Collected data
## Begin

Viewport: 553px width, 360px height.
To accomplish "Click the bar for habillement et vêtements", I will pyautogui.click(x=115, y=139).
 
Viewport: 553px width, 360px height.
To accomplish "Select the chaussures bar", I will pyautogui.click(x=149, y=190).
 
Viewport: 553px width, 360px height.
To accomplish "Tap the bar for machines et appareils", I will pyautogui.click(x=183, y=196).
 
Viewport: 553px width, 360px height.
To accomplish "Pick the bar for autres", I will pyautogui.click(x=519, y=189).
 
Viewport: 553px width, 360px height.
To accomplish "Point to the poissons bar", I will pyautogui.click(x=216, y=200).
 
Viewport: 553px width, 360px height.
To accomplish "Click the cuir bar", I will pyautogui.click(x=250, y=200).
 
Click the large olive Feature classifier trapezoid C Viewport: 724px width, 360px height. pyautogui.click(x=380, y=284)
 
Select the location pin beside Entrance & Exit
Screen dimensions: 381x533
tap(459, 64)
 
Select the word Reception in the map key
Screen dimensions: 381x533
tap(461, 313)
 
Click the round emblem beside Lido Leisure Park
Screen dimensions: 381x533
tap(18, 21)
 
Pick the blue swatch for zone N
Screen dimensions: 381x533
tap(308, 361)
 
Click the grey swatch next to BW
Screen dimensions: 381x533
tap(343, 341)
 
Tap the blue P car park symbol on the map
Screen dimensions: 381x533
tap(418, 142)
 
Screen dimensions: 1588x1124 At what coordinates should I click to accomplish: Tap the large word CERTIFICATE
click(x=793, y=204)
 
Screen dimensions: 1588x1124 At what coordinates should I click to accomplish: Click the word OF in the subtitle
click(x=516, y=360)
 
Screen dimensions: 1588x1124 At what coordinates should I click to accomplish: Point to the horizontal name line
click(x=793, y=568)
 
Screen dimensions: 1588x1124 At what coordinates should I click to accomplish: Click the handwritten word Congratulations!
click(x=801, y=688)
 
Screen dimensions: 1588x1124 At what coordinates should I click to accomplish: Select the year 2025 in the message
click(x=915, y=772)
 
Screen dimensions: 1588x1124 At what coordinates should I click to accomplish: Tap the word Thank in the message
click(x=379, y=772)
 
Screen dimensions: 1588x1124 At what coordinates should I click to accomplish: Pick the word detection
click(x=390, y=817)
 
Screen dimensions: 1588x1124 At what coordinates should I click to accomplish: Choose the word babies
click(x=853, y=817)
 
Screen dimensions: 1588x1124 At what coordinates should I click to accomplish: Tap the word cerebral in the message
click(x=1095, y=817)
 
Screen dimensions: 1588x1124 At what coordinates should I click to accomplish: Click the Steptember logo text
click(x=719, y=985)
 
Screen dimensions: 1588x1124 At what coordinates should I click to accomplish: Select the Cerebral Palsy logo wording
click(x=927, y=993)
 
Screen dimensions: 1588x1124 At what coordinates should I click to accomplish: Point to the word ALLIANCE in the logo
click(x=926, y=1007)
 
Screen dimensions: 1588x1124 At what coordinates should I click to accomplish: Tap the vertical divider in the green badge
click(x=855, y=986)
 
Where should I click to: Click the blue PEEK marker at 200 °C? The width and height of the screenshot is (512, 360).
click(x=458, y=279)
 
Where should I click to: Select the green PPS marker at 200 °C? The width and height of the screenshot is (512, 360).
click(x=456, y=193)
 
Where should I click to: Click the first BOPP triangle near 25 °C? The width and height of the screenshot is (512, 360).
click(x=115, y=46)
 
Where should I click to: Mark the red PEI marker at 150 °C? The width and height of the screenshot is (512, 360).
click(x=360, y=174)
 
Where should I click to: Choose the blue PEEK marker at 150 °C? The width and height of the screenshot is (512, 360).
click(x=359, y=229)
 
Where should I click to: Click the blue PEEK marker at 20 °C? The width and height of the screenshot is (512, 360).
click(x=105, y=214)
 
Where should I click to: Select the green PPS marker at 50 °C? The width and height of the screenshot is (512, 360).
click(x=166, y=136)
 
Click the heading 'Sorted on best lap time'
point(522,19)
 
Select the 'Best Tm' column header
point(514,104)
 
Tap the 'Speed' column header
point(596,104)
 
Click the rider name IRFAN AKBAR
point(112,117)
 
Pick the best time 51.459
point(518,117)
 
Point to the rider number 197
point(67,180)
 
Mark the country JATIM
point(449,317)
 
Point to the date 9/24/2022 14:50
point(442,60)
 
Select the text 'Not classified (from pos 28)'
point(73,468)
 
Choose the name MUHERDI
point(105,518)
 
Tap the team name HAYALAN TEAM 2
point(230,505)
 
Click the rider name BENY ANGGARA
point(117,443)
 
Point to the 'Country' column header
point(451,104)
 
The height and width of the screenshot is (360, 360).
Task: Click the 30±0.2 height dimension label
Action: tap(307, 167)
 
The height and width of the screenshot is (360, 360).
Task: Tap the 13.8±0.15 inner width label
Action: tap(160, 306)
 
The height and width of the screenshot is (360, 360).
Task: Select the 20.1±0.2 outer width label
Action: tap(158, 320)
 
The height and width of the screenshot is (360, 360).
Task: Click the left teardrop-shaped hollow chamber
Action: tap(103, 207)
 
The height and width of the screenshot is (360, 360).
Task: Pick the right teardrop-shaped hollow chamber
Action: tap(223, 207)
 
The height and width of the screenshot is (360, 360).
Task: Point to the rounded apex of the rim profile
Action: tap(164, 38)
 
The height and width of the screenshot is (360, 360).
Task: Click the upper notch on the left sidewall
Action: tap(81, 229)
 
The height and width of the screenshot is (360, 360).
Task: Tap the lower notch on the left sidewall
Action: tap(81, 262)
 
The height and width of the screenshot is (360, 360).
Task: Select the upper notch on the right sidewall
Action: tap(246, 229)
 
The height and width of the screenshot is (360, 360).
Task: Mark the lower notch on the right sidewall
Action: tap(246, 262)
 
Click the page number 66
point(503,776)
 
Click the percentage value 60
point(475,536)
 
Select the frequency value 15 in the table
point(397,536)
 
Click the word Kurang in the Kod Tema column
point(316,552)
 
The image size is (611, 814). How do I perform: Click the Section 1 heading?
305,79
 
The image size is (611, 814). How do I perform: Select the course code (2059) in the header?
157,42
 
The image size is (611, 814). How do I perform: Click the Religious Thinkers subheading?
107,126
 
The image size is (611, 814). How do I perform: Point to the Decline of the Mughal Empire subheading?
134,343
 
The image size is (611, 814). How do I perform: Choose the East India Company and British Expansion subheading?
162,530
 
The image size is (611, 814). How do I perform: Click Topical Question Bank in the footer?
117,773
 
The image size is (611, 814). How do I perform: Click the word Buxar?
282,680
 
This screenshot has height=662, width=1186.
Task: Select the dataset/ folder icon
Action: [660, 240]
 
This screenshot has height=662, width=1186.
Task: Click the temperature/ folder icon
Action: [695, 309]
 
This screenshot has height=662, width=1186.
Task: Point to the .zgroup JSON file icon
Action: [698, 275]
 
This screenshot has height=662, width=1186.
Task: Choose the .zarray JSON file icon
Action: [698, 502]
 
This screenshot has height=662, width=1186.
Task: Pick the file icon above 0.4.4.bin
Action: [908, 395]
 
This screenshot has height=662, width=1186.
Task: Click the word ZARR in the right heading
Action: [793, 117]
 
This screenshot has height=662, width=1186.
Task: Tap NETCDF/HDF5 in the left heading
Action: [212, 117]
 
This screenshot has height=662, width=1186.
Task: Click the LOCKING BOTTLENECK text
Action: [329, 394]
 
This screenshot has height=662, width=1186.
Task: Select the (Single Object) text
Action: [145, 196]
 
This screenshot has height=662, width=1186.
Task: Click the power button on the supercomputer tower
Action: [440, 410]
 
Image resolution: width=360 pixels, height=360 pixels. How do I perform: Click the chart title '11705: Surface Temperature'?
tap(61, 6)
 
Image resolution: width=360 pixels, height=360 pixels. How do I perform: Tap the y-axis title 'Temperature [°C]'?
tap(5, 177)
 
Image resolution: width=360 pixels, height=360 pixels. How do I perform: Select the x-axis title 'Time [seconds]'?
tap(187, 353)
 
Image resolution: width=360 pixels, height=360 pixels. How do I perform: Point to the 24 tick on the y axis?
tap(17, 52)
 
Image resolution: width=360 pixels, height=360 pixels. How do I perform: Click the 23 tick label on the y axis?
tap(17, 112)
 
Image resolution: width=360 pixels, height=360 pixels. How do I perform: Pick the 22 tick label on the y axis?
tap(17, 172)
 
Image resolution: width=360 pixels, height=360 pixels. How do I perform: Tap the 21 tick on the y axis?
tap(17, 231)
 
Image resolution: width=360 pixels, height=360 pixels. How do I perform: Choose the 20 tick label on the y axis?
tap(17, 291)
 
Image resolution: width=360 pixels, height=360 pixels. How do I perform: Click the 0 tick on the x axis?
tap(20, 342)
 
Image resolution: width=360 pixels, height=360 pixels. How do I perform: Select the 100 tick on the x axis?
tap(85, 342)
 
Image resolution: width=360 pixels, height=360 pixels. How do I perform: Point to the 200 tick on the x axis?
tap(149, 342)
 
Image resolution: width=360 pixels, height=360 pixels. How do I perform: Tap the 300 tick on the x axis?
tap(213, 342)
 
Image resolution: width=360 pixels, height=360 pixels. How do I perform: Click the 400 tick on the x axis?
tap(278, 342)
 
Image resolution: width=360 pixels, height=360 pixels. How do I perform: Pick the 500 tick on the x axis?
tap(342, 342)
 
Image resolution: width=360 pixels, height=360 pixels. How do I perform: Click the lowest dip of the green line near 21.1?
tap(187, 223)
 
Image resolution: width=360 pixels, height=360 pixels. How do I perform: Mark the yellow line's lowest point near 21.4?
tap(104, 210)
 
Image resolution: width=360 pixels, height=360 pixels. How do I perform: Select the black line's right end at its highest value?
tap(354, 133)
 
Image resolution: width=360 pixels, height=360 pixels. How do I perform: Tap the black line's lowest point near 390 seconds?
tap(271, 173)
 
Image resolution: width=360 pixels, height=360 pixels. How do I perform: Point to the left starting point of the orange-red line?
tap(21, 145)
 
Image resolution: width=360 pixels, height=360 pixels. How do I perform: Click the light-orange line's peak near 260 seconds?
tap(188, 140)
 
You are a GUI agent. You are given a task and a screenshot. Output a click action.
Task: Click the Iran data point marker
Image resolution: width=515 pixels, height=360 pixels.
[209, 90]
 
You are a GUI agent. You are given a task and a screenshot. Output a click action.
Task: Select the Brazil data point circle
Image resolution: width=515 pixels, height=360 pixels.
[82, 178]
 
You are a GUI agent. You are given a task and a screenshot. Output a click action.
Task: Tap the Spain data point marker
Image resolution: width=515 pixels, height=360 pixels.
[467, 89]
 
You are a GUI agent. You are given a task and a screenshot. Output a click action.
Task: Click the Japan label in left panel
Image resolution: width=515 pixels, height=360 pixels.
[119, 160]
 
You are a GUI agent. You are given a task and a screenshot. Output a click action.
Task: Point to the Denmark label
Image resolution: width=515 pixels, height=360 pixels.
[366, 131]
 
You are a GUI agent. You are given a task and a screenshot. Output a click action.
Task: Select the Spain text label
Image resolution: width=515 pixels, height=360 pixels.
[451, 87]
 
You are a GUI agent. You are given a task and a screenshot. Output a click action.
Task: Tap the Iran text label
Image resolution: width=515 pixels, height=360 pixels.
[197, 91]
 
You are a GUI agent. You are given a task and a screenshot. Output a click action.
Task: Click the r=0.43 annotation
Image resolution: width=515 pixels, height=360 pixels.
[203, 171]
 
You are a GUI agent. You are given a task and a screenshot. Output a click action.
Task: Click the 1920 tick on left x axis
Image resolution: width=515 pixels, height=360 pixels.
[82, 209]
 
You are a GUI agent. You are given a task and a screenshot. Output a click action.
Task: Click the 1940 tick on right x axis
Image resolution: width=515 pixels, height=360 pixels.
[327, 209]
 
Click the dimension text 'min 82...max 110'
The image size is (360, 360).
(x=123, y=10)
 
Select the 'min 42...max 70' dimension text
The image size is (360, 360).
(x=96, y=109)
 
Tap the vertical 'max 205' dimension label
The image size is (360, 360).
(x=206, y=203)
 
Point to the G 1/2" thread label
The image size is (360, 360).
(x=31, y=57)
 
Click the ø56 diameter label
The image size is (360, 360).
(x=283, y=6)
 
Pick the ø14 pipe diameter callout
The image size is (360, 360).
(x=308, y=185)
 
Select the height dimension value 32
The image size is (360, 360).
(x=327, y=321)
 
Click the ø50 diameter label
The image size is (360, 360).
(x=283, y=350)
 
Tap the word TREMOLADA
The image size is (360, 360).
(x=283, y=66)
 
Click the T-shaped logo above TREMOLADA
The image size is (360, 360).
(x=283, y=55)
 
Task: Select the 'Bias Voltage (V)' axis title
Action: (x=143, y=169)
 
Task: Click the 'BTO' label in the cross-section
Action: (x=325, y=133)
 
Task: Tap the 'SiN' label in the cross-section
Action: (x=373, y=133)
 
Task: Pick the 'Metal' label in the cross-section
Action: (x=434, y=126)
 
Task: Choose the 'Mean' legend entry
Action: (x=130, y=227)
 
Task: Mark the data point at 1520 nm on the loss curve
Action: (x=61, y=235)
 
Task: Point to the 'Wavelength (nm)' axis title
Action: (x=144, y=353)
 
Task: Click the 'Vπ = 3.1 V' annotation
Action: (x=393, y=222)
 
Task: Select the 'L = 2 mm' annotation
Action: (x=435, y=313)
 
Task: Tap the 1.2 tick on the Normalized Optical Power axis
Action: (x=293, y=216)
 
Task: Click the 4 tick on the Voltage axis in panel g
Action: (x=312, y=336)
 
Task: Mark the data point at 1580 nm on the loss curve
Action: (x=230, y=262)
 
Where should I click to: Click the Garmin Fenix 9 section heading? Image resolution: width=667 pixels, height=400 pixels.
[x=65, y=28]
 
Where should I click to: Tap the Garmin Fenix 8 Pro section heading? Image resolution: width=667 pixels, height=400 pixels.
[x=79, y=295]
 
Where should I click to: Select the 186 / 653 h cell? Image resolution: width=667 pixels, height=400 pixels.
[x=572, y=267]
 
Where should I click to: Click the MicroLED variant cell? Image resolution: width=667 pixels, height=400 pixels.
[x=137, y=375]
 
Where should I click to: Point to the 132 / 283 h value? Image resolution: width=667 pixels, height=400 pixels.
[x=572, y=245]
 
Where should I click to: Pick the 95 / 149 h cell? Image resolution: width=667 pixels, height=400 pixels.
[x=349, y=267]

## End

Problem to work on:
Rewrite the part of the listing that opens with the line containing "Click the round" and closes with the line containing "click(x=516, y=360)", putting "Display size" wherever "Screen dimensions" appears and leaving everything else unchanged.

Result of the task:
Click the round emblem beside Lido Leisure Park
Display size: 381x533
tap(18, 21)
 
Pick the blue swatch for zone N
Display size: 381x533
tap(308, 361)
 
Click the grey swatch next to BW
Display size: 381x533
tap(343, 341)
 
Tap the blue P car park symbol on the map
Display size: 381x533
tap(418, 142)
 
Display size: 1588x1124 At what coordinates should I click to accomplish: Tap the large word CERTIFICATE
click(x=793, y=204)
 
Display size: 1588x1124 At what coordinates should I click to accomplish: Click the word OF in the subtitle
click(x=516, y=360)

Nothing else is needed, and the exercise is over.